According to the American Automobile Association (AAA), 33 million Americans will travel at least 50 miles by automobile over the weekend, an increase of 5.3 percent over last year.
Their driving and vacationing habits are heavily impacted by their checkbooks, as AAA suggests lower gas prices are a significant factor in the increase in traffic. However, in many jurisdictions, they will also pay exorbitant rental car taxes, which will discourage some families from vacationing altogether.
“We believe such taxes unfairly single out consumers who travel because they are taxed without representation,” explained CART spokesman Kevin Lawlor. “Local politicians target these consumers with impunity, believing that they live and vote in other jurisdictions, but this is not always the case.”
Since 1990, more than 100 burdensome rental car taxes have been enacted in 43 states and the District of Columbia, adding up to more than $7.5 billion in taxes above and beyond the standard sales taxes typically assessed on other goods and services.
More than half of all rental vehicles are actually rented by local customers, including individuals, families, and businesses. The greatest impact is on those who can least afford it; in a recent study of consumers renting from off-airport locations in their own neighborhood, households earning less than $50,000 a year paid 41 percent of all car rental taxes. Such taxes also in effect discriminate against minorities, who were 75 percent more likely to rent cars than non-Hispanic whites at these locations.
Americans traveling by almost any other means this summer will pay more reasonable taxes due to proper representation in Washington. The Constitution specifically protects consumers by providing Congress with the authority to regulate interstate commerce, as it has done with the Railroad Revitalization and Regulatory Reform Act of 1976, the Airport and Airway Improvement Act of 1982, and the Interstate Commerce Commission Termination Act of 1995, which applies to bus transportation.
EDSTAR would have a comparable effect in supporting rental car companies as those laws have had on other industries, and the positive impact would extend to many parts of the overall economy.
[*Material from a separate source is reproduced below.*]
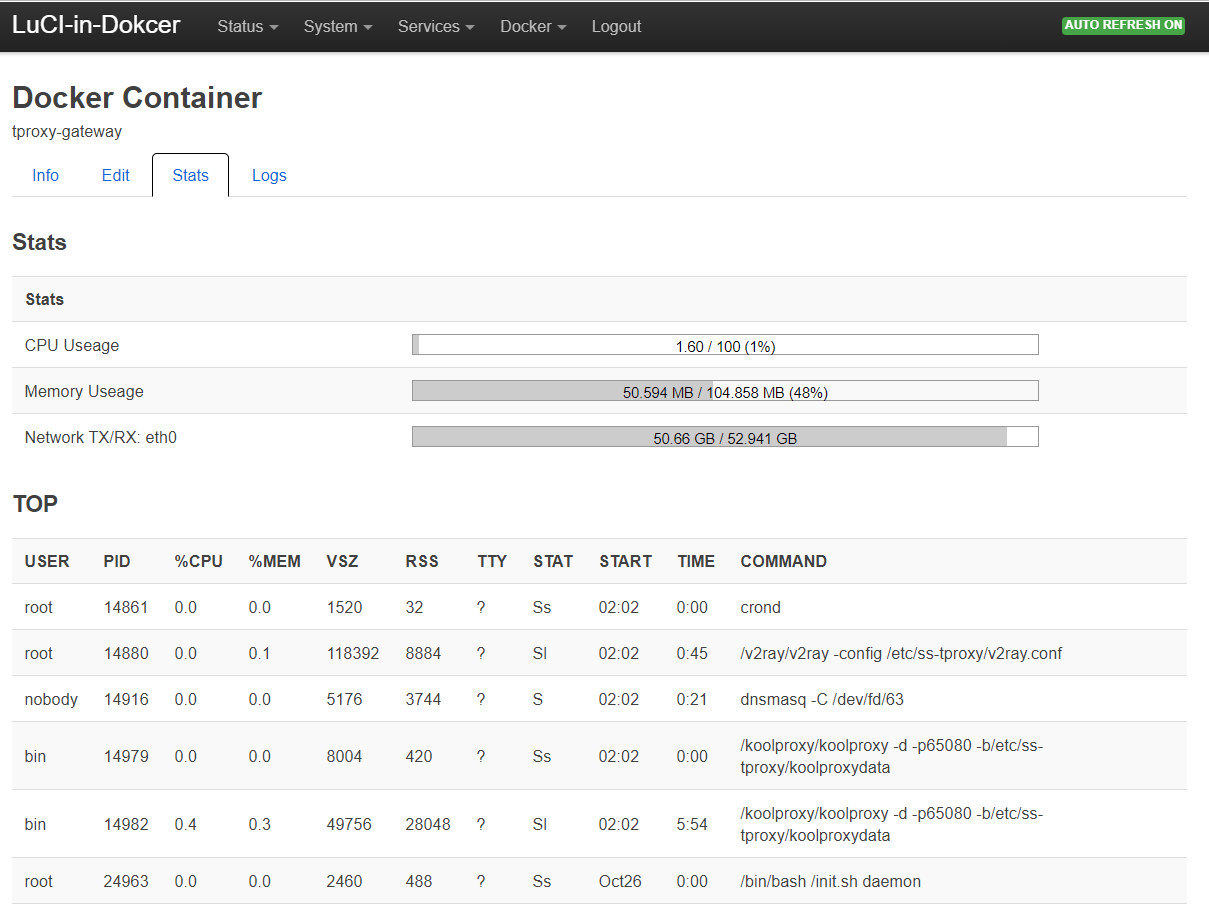
Task: Click the Network TX/RX eth0 bar
Action: coord(725,437)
The bill has strong bipartisan support on Capitol Hill and organizations from across the political spectrum have joined CART in advocating for the measure, including some of America’s leading companies, policy organizations, labor and consumer advocate groups, such as American Society of Travel Agents, Americans for Tax Reform, the National Urban League, United Auto Workers, Property Casualty Insurers Association of America, and the National Consumers League.